- PROBLEM DETAILS
Copy out the entries that follow, unchanged.

── INFORMATION SHOWN

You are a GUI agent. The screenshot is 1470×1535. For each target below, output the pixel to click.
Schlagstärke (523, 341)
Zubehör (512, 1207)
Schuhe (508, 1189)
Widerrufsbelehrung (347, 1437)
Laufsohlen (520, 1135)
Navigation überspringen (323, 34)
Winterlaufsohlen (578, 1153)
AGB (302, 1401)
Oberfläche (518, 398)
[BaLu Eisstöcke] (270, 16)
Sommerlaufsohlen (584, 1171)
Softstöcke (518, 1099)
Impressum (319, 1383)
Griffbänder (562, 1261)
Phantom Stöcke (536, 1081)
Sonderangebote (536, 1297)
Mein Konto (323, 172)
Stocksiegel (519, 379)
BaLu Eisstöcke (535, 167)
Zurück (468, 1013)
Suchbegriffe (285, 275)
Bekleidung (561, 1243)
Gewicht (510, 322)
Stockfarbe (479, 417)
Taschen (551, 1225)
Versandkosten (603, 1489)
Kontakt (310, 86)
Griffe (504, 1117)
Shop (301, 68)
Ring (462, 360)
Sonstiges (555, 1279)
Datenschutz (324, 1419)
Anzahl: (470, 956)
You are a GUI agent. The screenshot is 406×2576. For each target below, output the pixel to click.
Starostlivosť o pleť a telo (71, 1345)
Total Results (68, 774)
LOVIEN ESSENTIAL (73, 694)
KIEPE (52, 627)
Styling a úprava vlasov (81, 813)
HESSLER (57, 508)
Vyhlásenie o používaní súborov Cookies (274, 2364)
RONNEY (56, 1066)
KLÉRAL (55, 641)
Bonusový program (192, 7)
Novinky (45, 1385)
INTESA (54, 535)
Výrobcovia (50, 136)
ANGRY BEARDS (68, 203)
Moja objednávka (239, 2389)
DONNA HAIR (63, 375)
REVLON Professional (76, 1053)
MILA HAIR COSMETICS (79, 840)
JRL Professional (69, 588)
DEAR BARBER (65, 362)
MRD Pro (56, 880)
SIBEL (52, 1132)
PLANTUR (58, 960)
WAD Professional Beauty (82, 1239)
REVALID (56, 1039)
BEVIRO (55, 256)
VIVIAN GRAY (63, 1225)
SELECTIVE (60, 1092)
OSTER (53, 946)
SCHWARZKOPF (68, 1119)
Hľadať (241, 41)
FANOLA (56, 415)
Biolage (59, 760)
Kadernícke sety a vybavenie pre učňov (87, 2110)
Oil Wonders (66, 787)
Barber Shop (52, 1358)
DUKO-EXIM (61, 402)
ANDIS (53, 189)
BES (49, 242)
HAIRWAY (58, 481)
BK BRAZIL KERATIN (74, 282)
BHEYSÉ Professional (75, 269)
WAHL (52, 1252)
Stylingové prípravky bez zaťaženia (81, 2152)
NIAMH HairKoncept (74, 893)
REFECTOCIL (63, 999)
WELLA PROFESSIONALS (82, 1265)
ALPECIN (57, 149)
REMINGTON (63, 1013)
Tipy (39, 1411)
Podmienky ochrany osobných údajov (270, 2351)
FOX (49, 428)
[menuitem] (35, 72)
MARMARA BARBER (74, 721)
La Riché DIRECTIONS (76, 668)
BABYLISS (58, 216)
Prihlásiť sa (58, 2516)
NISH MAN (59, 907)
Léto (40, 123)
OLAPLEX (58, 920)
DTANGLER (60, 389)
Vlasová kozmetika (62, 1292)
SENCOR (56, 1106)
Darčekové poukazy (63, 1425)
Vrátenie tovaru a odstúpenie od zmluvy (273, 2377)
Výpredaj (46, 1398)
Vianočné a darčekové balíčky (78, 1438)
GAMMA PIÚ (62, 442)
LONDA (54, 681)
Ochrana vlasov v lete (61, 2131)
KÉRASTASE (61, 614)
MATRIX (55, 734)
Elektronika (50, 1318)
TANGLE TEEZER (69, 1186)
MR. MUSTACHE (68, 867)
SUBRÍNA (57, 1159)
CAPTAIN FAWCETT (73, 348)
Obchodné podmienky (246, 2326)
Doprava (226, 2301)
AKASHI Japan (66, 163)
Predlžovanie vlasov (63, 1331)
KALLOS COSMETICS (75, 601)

────

- EXERCISE ANSWER
You are a GUI agent. The screenshot is 1470×1535. For each target below, output the pixel to click.
Schlagstärke (523, 341)
Zubehör (512, 1207)
Schuhe (508, 1189)
Widerrufsbelehrung (347, 1437)
Laufsohlen (520, 1135)
Navigation überspringen (323, 34)
Winterlaufsohlen (578, 1153)
AGB (302, 1401)
Oberfläche (518, 398)
[BaLu Eisstöcke] (270, 16)
Sommerlaufsohlen (584, 1171)
Softstöcke (518, 1099)
Impressum (319, 1383)
Griffbänder (562, 1261)
Phantom Stöcke (536, 1081)
Sonderangebote (536, 1297)
Mein Konto (323, 172)
Stocksiegel (519, 379)
BaLu Eisstöcke (535, 167)
Zurück (468, 1013)
Suchbegriffe (285, 275)
Bekleidung (561, 1243)
Gewicht (510, 322)
Stockfarbe (479, 417)
Taschen (551, 1225)
Versandkosten (603, 1489)
Kontakt (310, 86)
Griffe (504, 1117)
Shop (301, 68)
Ring (462, 360)
Sonstiges (555, 1279)
Datenschutz (324, 1419)
Anzahl: (470, 956)
You are a GUI agent. The screenshot is 406×2576. For each target below, output the pixel to click.
Starostlivosť o pleť a telo (71, 1345)
Total Results (68, 774)
LOVIEN ESSENTIAL (73, 694)
KIEPE (52, 627)
Styling a úprava vlasov (81, 813)
HESSLER (57, 508)
Vyhlásenie o používaní súborov Cookies (274, 2364)
RONNEY (56, 1066)
KLÉRAL (55, 641)
Bonusový program (192, 7)
Novinky (45, 1385)
INTESA (54, 535)
Výrobcovia (50, 136)
ANGRY BEARDS (68, 203)
Moja objednávka (239, 2389)
DONNA HAIR (63, 375)
REVLON Professional (76, 1053)
MILA HAIR COSMETICS (79, 840)
JRL Professional (69, 588)
DEAR BARBER (65, 362)
MRD Pro (56, 880)
SIBEL (52, 1132)
PLANTUR (58, 960)
WAD Professional Beauty (82, 1239)
REVALID (56, 1039)
BEVIRO (55, 256)
VIVIAN GRAY (63, 1225)
SELECTIVE (60, 1092)
OSTER (53, 946)
SCHWARZKOPF (68, 1119)
Hľadať (241, 41)
FANOLA (56, 415)
Biolage (59, 760)
Kadernícke sety a vybavenie pre učňov (87, 2110)
Oil Wonders (66, 787)
Barber Shop (52, 1358)
DUKO-EXIM (61, 402)
ANDIS (53, 189)
BES (49, 242)
HAIRWAY (58, 481)
BK BRAZIL KERATIN (74, 282)
BHEYSÉ Professional (75, 269)
WAHL (52, 1252)
Stylingové prípravky bez zaťaženia (81, 2152)
NIAMH HairKoncept (74, 893)
REFECTOCIL (63, 999)
WELLA PROFESSIONALS (82, 1265)
ALPECIN (57, 149)
REMINGTON (63, 1013)
Tipy (39, 1411)
Podmienky ochrany osobných údajov (270, 2351)
FOX (49, 428)
[menuitem] (35, 72)
MARMARA BARBER (74, 721)
La Riché DIRECTIONS (76, 668)
BABYLISS (58, 216)
Prihlásiť sa (58, 2516)
NISH MAN (59, 907)
Léto (40, 123)
OLAPLEX (58, 920)
DTANGLER (60, 389)
Vlasová kozmetika (62, 1292)
SENCOR (56, 1106)
Darčekové poukazy (63, 1425)
Vrátenie tovaru a odstúpenie od zmluvy (273, 2377)
Výpredaj (46, 1398)
Vianočné a darčekové balíčky (78, 1438)
GAMMA PIÚ (62, 442)
LONDA (54, 681)
Ochrana vlasov v lete (61, 2131)
KÉRASTASE (61, 614)
MATRIX (55, 734)
Elektronika (50, 1318)
TANGLE TEEZER (69, 1186)
MR. MUSTACHE (68, 867)
SUBRÍNA (57, 1159)
CAPTAIN FAWCETT (73, 348)
Obchodné podmienky (246, 2326)
Doprava (226, 2301)
AKASHI Japan (66, 163)
Predlžovanie vlasov (63, 1331)
KALLOS COSMETICS (75, 601)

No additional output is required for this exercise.